Na atenção que as árvores merecem está, obviamente, o cuidado a ter com as que estão doentes fazendo perigar pessoas ou bens e as que vão morrer segundo a sua natureza e a lei da vida. Também importa erradicar más práticas de escolha de espécies completamente desajustadas da nossa tradição arbórea. Um caso evidente foi a invasão aparolada de palmeiras das Canárias (Phoenix canariensis) por todo o lado, para as quais um escaravelho vermelho (Rinchoforus ferrugineus) se tem encarregado de contribuir para repor a “normalidade arbórea” no Continente.

E se costumamos dizer que as árvores morrem de pé, ou seja, com dignidade, impõe a prevenção de acontecimentos danosos para as pessoas que algumas árvores também se abatam.

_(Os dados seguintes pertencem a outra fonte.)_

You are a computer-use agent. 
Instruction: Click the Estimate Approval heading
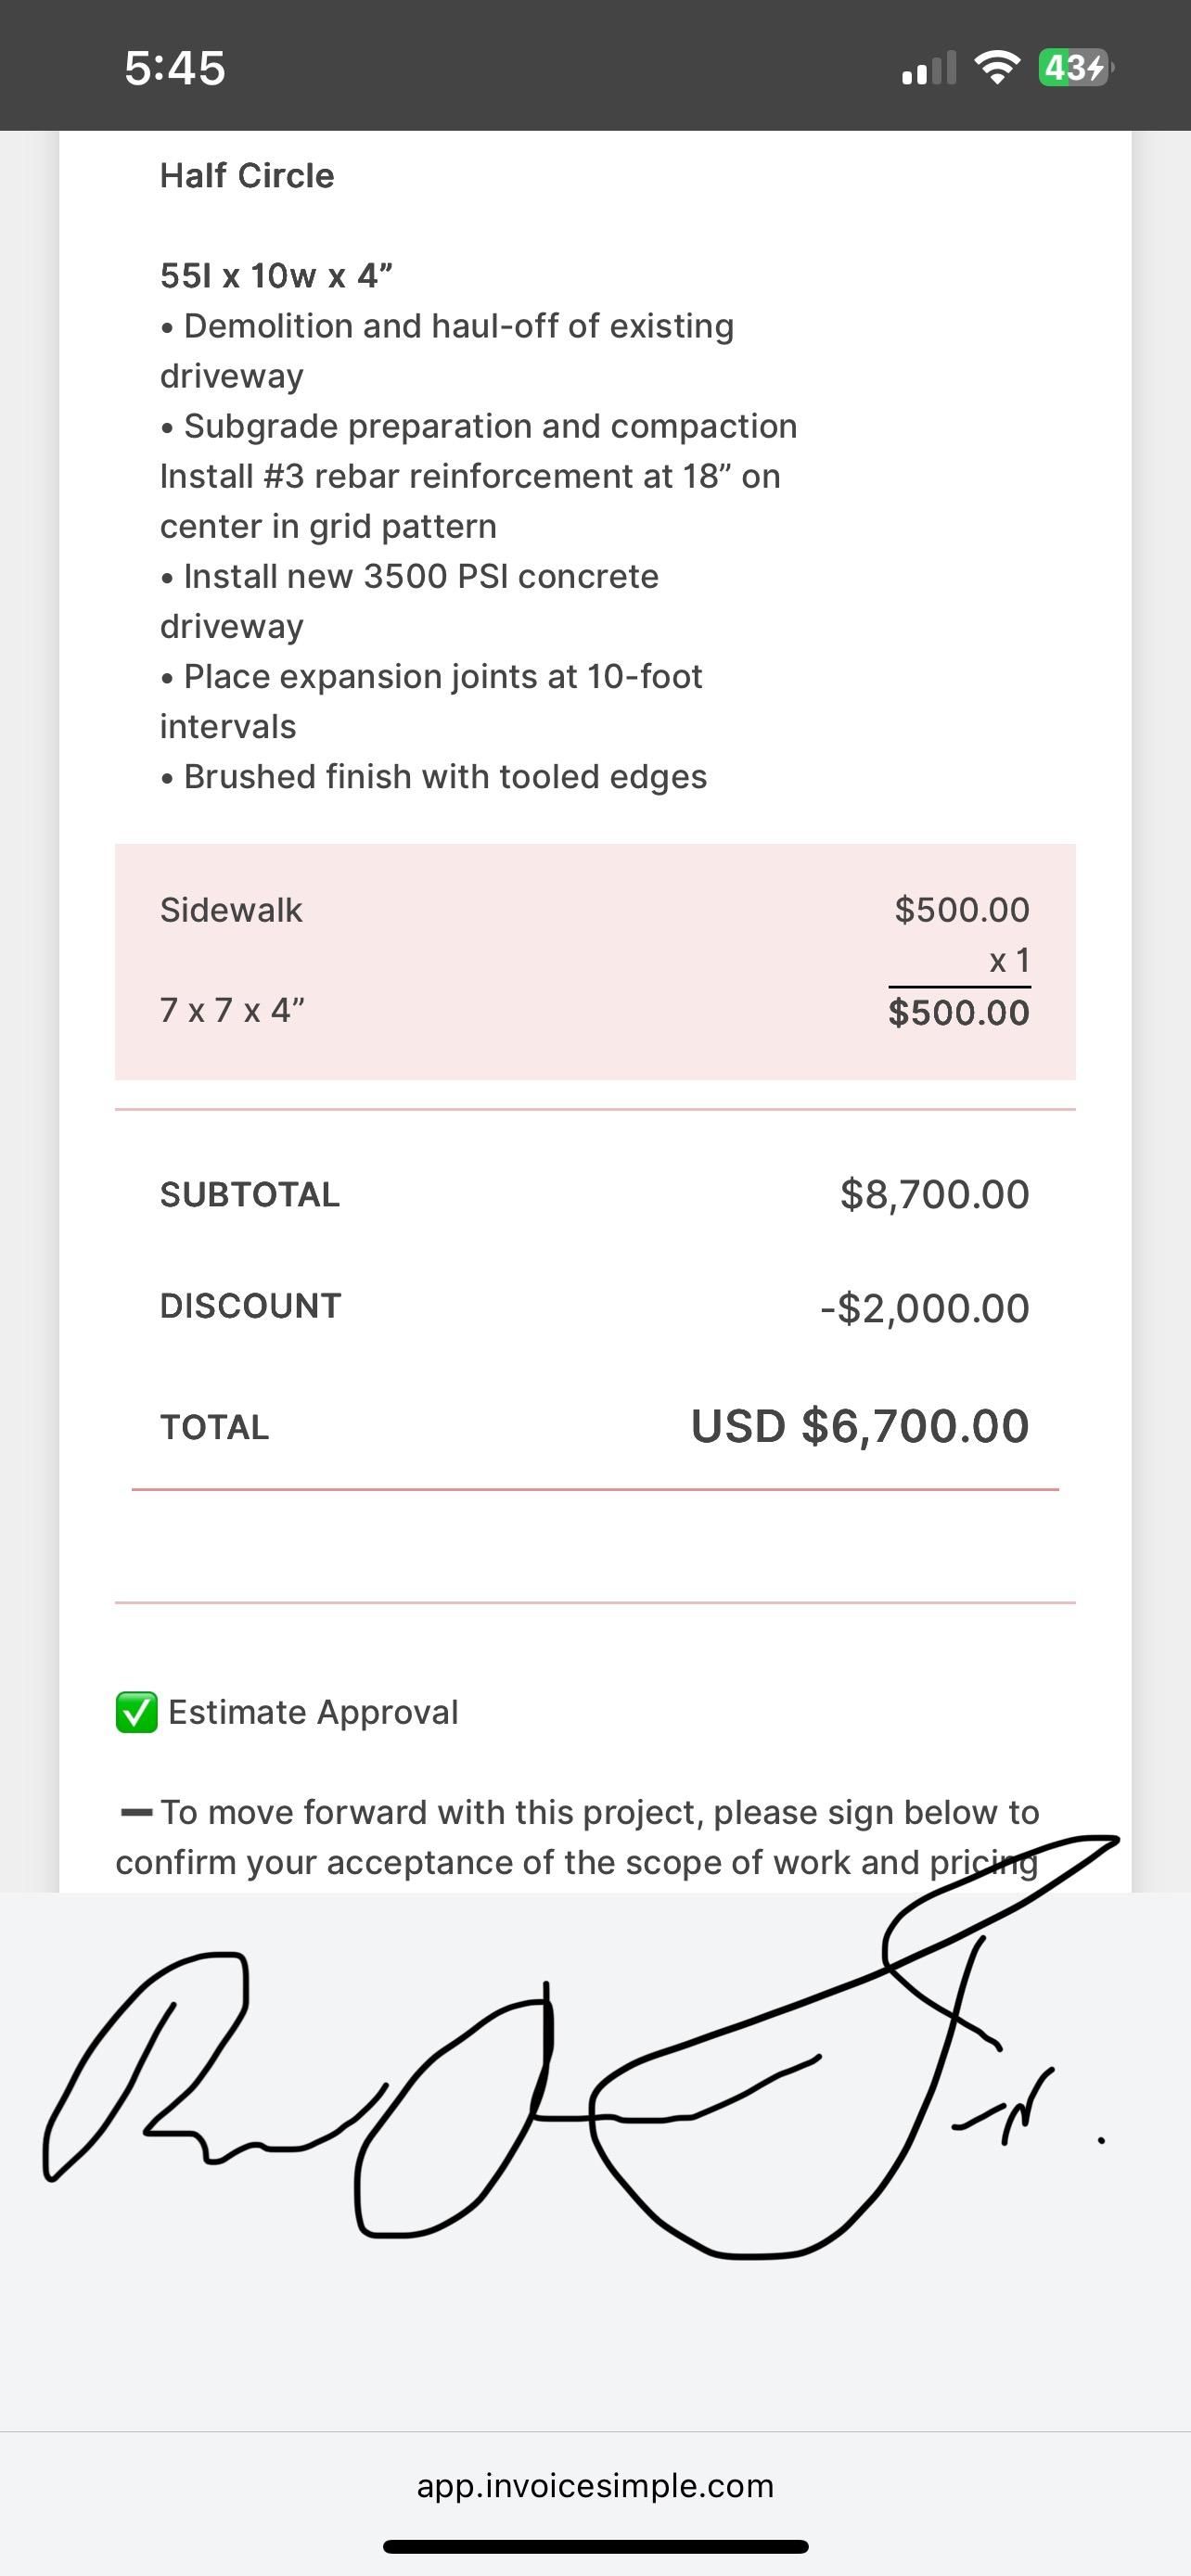click(x=313, y=1712)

No momento certo, antes que nos abatam a nós.

Comentários

  1. Ha mais gente preocupada com árvores do que parece. O problema principal é que a ignorância também abunda e não é só nas podas assassinas. Já vi protestos por retirar árvores que já estão mortas por exemplo. E sim há por aí cada junta cujas podas metem medo ao susto. Apesar desta questão das podas também mudar com frequência e ser uma técnica muito sujeita a modas.

  2. Caro Dr. Bagão Félix, concordo plenamente com o que escreve. Apenas uma pequena correcção: tecnicamente, as palmeiras não são árvores.

    1. Bem sei. Por isso, se reparar bem no texto nunca lhes chamei árvores. Apenas as associei entre aspas à normalidade arbórea. Por uma simples razão: as pessoas em geral veem a maior parte das palmeiras como arvores. De qq modo, muito obrigado

  3. Caro Dr. Bagão Félix, concordo plenemente com o que escreve. Apenas uma pequena correcção: tecnicamente, as palmeiras não são árvores.